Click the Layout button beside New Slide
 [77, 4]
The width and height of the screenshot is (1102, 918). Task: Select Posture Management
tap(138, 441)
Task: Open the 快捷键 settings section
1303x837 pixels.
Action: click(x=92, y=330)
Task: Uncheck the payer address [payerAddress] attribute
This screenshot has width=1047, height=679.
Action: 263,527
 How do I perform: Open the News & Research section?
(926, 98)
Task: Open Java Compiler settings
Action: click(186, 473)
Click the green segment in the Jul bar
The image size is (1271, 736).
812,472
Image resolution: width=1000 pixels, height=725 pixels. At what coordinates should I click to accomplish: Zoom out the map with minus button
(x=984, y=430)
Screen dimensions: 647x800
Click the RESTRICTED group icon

_YOUR OBJECTIVE_
Repeat exactly, and only, the run of lines from the start of the material above through the line that holds "Task: Uncheck the".

_SOLUTION FOR THIS TASK_
Click the Layout button beside New Slide
 [77, 4]
The width and height of the screenshot is (1102, 918). Task: Select Posture Management
tap(138, 441)
Task: Open the 快捷键 settings section
1303x837 pixels.
Action: click(x=92, y=330)
Task: Uncheck the payer address [payerAddress] attribute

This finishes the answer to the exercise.